We rely solely on a production arrangement with Raytheon Microelectronics Espana, SA for the manufacture of our patented syringe-injectable microchips that are used in all of our implantable electronic identification products. In addition, we have no formal written agreement with Raytheon for the production of our microchips. Raytheon utilizes our proprietary technology and our equipment in the production of our syringe-injectable microchips. The termination, or any significant reduction, by Raytheon of the assembly of our microchips or a material increase in the price charged by Raytheon for the assembly of our microchips could have an adverse effect on our financial condition and results of operations.  In addition, Raytheon may not be able to produce sufficient quantities of the microchips to meet any significant increased demand for our products or to meet any such demand on a timely basis.  Any inability or unwillingness of Raytheon to meet our demand for microchips would require us to utilize an alternative production arrangement and remove our automated assembly production machinery from the Raytheon facility, which would be costly and could delay production.  Moreover, if Raytheon terminates our production arrangement, we cannot ensure that the assembly of our microchips from another source would be on comparable or acceptable terms.  The failure to make such an alternative production arrangement could have an adverse effect on our business.

 

We depend on principal customers.

* EXERCISE REQUIREMENTS
Give a two-sentence summary of the text about microchip production.

* GIVEN INFORMATION
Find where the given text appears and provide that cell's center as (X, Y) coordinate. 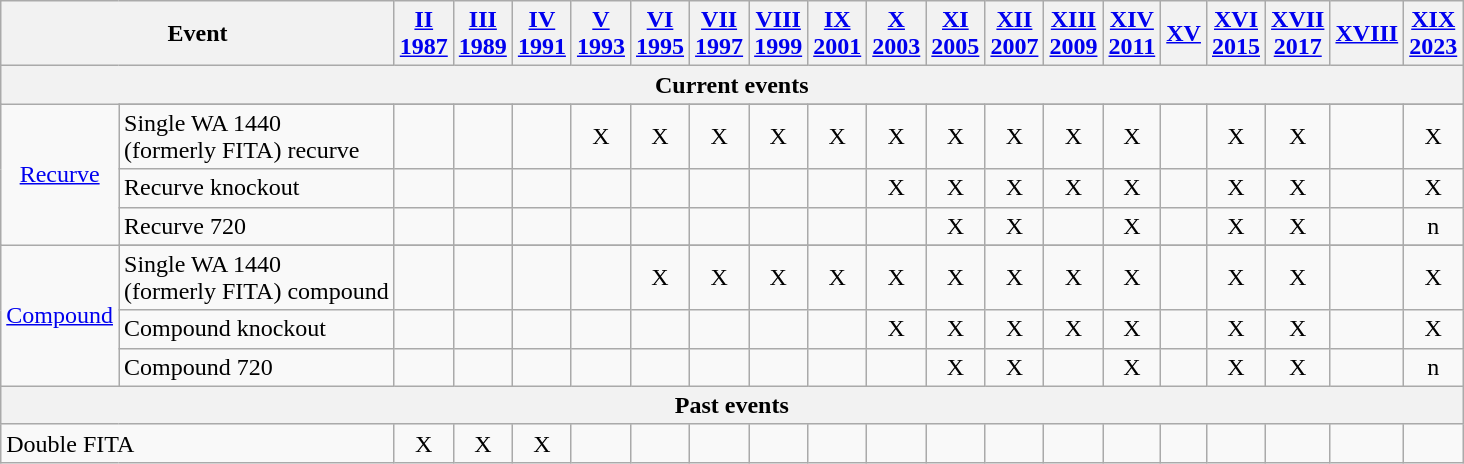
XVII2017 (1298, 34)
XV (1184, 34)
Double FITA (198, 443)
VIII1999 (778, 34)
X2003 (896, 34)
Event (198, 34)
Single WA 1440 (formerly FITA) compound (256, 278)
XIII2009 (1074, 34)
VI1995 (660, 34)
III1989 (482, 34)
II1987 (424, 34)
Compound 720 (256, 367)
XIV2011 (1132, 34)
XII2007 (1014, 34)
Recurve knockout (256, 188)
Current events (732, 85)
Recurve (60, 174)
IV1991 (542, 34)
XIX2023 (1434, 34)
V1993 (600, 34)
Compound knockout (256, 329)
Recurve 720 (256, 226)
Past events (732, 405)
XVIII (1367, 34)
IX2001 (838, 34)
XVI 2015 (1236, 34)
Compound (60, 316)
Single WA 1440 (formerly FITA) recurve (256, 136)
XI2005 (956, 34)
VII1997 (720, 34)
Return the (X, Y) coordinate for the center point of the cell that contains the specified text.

* COMPLETE RESPONSE
The company depends entirely on Raytheon Microelectronics Espana, SA, with no formal written agreement, to make the patented syringe-injectable microchips used in all its implantable electronic identification products, and Raytheon uses the company's proprietary technology and equipment to produce them. If Raytheon ends or significantly reduces assembly, raises its price materially, or cannot meet increased demand in time, the company's finances could suffer, and moving to another source would be costly, could delay production, and might not come on comparable or acceptable terms.